Since PKD's arguably only been 'filmed well'* twice, I'd say Ted's got a good shot.

Anyway, "Hell is the Absence of God" could actually make a halfway decent flick, with the right director.

--
*for values roughly equivalent to 'closely adapted'
posted by lodurr at 5:55 PM on October 3, 2012 [1 favorite]


I'm kind of hoping for a Big Spaceships /Space Opera revival that's all Banks and Reynolds.
posted by Artw at 5:59 PM on October 3, 2012 [14 favorites]


To me the 'next PKD' would need to be someone writing strange (so Ted Chiang is a great candidate); but if you take the appelation literally, it should also be someone who gets badly mis-adapted most of the time. Which I really wouldn't want to wish on Ted Chiang. People tell me he's a pretty nice guy, and he's a heck of a writer.
posted by lodurr at 6:01 PM on October 3, 2012 [3 favorites]


I will never forget reading my first Philip K Dick novel. I was 12, and I read "Do Androids Dream Of Electric Sheep." It was the first book I ever really loved.

Harrison Ford made Empire in 1981, then Raiders in 1982, and then in 1983, he made the R rated Blade Runner. And my parents would NOT let me see his new movie. But, they had no idea that Blade Runner was based on a book, and they were always encouraging me to read. My mother was happy to see me with any book, and I felt like I was getting one over on them.

And, that book totally blew me away. The book is so much better than the movie. Philip K Dick changed my life - he made me into a life-long avid reader. He is one of the greats in my book.
posted by Flood at 6:01 PM on October 3, 2012 [3 favorites]


The most PKDish movie I've ever seen is Eternal Sunshine of the Spotless Mind.
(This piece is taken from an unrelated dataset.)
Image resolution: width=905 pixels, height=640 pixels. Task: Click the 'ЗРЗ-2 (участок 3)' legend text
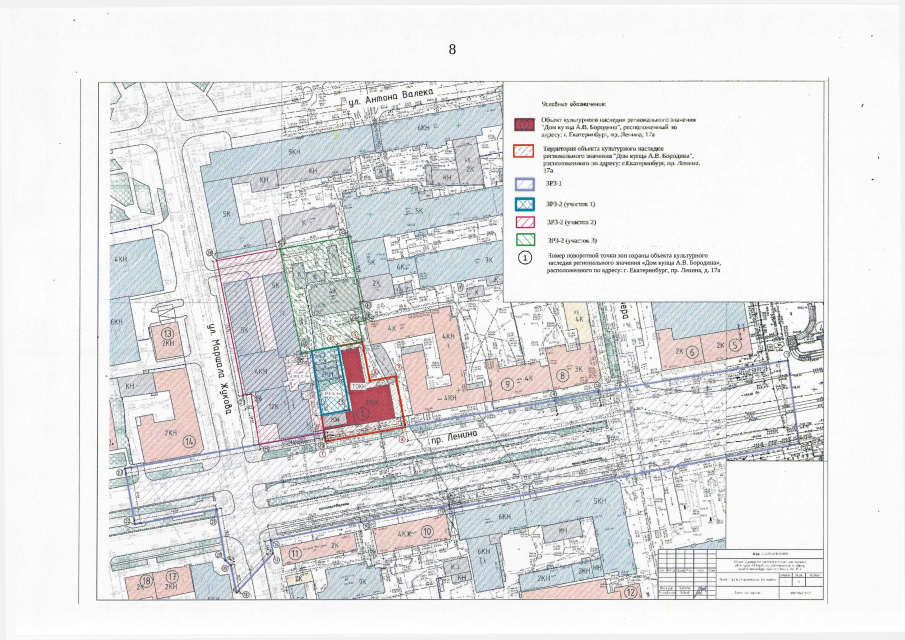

Not even the adaptions come close and ESSM has a whole lot more Charlie Kaufman than PKD.
posted by wobh at 6:01 PM on October 3, 2012 [8 favorites]


yes, correct me if I'm wrong.

Blade Runner (unqualified success)
Scanner Darkly (not bad)

...
trying to think of another PKD adaptation that didn't disappoint ...
posted by philip-random at 6:03 PM on October 3, 2012 [1 favorite]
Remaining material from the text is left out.